2. System according to claim 1, wherein the safe mode of operating is activated by the following conditions: a. rotor acceleration (24) is higher than a specified parameter value, and b. the average pitch angle (18) for all blades is less than a specified value at the given wind speed (12), and c. the yaw error (14) is higher than a specified value at the given wind speed (12).

3. System according to claim 1, wherein the safe mode of operating is activated by the following conditions: a. the average pitch angle (18) for all blades (10) is smaller than a specified value at the given wind speed (12), and b. the yaw error (14) is higher than a specified value at the given wind speed (12).

4. System according to claim 3, wherein the average pitch angle (18) is defined by a pitch angle limit vector (26) and a corresponding wind speed vector (28).

5. System according to claim 3, wherein the yaw angle is defined by a yaw error (14) limit vector and a corresponding wind speed vector (28).
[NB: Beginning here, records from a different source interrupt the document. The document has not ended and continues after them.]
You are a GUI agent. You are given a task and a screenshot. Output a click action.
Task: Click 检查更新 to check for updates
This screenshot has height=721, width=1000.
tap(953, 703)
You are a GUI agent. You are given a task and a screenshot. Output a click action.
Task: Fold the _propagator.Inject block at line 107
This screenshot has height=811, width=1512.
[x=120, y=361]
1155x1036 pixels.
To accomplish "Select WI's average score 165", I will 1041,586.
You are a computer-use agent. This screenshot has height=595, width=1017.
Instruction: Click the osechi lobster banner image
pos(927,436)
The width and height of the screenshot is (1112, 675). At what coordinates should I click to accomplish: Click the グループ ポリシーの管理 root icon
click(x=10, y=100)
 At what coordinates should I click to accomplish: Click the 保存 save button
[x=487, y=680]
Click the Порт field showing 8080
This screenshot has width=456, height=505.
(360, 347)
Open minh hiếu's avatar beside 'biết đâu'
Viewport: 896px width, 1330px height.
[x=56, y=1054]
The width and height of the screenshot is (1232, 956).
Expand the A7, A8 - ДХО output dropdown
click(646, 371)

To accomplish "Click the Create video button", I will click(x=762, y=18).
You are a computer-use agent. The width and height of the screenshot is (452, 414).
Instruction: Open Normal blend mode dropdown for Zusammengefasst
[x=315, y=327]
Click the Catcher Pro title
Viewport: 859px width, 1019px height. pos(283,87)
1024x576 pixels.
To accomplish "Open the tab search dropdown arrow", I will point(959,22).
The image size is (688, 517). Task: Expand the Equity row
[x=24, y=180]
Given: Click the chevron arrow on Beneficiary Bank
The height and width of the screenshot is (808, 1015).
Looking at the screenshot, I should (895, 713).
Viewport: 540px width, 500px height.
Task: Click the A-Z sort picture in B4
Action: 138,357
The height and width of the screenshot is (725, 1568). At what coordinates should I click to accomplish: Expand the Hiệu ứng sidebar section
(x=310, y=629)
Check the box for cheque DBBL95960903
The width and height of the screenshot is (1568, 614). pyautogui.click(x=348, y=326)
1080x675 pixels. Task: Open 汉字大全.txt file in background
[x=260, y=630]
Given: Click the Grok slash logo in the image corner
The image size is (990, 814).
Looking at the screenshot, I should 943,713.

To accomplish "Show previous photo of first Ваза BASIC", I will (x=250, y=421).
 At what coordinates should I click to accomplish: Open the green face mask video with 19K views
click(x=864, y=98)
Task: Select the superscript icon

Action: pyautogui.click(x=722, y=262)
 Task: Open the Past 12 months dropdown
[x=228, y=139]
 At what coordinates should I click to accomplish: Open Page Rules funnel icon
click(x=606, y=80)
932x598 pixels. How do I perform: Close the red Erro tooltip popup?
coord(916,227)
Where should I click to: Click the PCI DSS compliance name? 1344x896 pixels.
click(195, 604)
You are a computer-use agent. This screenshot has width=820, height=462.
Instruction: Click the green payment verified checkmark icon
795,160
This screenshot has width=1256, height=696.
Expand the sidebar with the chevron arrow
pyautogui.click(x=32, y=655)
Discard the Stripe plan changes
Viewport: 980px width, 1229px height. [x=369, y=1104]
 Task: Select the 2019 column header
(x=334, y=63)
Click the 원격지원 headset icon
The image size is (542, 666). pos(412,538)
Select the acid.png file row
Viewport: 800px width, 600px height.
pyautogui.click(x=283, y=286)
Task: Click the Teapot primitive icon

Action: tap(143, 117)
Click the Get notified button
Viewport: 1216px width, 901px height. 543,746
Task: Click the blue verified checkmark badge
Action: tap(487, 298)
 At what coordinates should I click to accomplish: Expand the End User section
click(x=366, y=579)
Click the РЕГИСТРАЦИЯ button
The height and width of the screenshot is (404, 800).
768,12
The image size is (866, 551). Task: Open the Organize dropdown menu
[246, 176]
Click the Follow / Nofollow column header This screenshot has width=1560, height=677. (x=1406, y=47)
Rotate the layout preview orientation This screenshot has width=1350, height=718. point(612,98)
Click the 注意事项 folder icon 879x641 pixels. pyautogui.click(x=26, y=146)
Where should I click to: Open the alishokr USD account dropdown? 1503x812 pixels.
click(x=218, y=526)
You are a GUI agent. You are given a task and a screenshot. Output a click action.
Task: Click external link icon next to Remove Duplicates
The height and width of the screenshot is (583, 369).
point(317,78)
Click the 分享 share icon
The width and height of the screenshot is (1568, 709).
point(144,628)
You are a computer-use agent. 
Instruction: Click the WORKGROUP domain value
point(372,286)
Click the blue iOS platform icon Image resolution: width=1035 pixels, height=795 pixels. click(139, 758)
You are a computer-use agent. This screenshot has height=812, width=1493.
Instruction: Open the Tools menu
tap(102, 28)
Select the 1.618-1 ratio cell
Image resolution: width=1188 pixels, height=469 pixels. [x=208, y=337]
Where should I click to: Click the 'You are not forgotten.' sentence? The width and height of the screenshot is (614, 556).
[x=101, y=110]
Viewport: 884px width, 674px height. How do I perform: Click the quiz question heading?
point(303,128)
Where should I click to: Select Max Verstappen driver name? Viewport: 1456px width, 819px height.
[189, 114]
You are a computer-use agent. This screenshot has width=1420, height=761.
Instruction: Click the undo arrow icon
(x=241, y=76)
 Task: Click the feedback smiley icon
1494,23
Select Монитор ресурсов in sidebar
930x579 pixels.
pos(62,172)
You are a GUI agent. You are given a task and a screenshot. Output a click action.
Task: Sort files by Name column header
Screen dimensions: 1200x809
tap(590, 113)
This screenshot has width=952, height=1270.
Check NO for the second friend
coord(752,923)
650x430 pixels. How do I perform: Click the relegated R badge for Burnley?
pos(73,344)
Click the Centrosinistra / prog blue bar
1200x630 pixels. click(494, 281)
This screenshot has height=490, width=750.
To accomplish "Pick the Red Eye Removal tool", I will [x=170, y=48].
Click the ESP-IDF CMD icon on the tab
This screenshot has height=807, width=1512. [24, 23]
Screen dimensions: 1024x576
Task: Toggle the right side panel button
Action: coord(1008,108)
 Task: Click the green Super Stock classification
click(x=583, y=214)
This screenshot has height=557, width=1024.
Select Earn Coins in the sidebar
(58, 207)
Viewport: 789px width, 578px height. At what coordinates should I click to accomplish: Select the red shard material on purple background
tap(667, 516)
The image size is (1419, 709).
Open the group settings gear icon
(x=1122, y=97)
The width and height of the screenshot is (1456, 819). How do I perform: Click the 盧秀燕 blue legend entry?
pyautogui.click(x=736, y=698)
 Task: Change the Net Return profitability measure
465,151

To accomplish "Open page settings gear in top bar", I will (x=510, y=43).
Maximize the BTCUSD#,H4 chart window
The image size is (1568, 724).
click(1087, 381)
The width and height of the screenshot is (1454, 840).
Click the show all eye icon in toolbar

6. System according to claim 1, wherein when conditions: a. rotor acceleration (24) is higher than a specified parameter value, and b. the average pitch angle (18) for all blades is less than a specified value at the given wind speed (12), and c. the yaw error (14) is higher than a specified value at the given wind speed (12) have not been fulfilled in a specified period, power reference and rotor speed reference are ramped up to normal operation values allowing the wind turbine (4) to operate normally.

7. Method to reduce the load of a wind turbine (4) in situations with high yaw error or by gust as disclosed in claim 1 wherein the following operational parameters are monitored: wind speed (12), yaw error (14), rotor speed (16), pitch angle (18), power production (20), by which method analysis of a defined combination of at least some of the actual parameters (12,14,16,18,20), which method performs a pitch regulation (22) in order to bring the wind turbine (4) into a safe mode of operation and thereby reduce the load of the wind turbine (4).

8. Method according to claim 7, wherein the method compares actual parameters with defined limits for the parameters: a. rotor acceleration (24) is higher than a specified parameter value, and b. the average pitch angle (18) for all blades (10) is less than a specified value at the given wind speed (12), and c. the yaw error (14) is higher than a specified value at the given wind speed (12), which method performs a pitch regulation in order to reduce the load on the wind turbine (4).

9. Method according to claim 7, wherein the method compares actual parameters with defined limits for the parameters: a. the average pitch angle (18) for all blades (10) is less than a specified value at the given wind speed (12), and b. the yaw error (14) is higher than a specified value at the given wind speed (12), which method performs a pitch regulation in order to reduce the load on the wind turbine (4).

Description

DESCRIPTION OF THE DRAWING

[0061] FIG. 1 shows a wind turbine.

[0062] FIG. 2 shows a table of parameters.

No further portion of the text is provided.